Persuasion is a 1995 BBC adaptation of Jane Austen's novel of the same name. It was directed by British theatre director Roger Michell and adapted by Nick Dear. Amanda Root stars as protagonist Anne Elliot and Ciarán Hinds plays Captain Frederick Wentworth. Nine years previous to the film's beginning their characters were in love, until Anne was persuaded to reject his proposal of marriage; the film's storyline follows the two becoming reacquainted with each other, as supporting characters and events threaten to interfere.

Persuasion was the product of an upswing in popularity for the works of Jane Austen, and was one of four Austen novels produced that year. It was shot on location at various English locales featured in the novel, including Lyme Regis and Bath. The film was co-produced by BBC Two, American studio WGBH-TV, and French company Millesime.

The film premiered on 16 April 1995 on television in Britain, but was released theatrically in the United States and other countries later that year and into the following one. The film received generally positive reviews, with many praising Root's performance and the film's "realistic" attention to the time period.

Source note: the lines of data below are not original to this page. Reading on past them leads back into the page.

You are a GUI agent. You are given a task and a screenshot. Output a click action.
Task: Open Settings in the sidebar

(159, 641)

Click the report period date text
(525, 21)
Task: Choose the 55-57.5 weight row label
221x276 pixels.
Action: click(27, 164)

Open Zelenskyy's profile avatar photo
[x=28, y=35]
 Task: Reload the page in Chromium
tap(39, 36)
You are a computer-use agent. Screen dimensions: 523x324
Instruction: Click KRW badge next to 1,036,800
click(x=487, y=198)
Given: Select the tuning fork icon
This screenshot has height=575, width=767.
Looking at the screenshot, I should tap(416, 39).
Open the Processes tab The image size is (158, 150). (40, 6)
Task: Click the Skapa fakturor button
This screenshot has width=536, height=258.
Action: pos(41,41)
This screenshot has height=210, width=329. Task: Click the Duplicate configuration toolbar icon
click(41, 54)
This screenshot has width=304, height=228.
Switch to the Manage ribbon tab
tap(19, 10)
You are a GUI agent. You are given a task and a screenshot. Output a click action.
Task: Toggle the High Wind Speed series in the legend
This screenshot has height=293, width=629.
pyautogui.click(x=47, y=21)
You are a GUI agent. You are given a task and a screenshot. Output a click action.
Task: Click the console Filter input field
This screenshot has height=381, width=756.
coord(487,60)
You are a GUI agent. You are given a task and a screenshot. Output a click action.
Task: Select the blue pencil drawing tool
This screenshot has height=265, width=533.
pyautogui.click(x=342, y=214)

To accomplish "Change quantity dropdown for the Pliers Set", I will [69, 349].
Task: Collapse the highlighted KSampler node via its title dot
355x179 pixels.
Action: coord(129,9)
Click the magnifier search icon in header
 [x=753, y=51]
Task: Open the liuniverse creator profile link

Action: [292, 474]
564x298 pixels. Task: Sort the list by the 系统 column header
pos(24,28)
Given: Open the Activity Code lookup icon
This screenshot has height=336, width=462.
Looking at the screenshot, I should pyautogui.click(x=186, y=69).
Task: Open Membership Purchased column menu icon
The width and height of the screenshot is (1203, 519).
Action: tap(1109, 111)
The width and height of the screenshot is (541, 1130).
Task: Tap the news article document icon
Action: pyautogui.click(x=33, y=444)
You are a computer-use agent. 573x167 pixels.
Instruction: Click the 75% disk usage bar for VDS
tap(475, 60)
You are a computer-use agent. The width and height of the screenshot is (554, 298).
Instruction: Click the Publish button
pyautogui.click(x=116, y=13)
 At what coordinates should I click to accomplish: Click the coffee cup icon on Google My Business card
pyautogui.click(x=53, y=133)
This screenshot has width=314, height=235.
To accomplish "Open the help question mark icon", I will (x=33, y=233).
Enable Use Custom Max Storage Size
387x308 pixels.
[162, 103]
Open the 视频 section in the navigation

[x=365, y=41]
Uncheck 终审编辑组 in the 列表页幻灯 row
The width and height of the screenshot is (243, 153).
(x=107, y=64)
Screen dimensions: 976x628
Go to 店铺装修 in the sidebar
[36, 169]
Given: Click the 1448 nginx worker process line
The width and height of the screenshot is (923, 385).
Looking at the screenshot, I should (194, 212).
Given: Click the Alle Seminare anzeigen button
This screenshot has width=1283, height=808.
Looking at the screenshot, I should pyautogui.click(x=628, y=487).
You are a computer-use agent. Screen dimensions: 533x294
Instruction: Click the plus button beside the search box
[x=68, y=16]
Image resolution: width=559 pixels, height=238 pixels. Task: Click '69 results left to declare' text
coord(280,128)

The film opens between scenes cutting back and forth of a naval ship carrying Admiral Croft (John Woodvine), and a buggy carrying Mr. Shepherd (David Collings) and his daughter Mrs. Clay (Felicity Dean) to Kellynch Hall. Shepherd and Clay are accosted for debts owed by the residence's owner, Sir Walter Elliot (Corin Redgrave), while Croft discusses the end of the Napoleonic Wars with fellow navy men. Sir Walter, a vain foppish baronet, is faced with financial ruin unless he retrenches. Though he initially opposes the idea, he eventually agrees to plans to temporarily move to Bath while the hall is let; this was thought of by Shepherd, family friend Lady Russell (Susan Fleetwood), and Sir Walter's second eldest, intelligent daughter Anne (Amanda Root).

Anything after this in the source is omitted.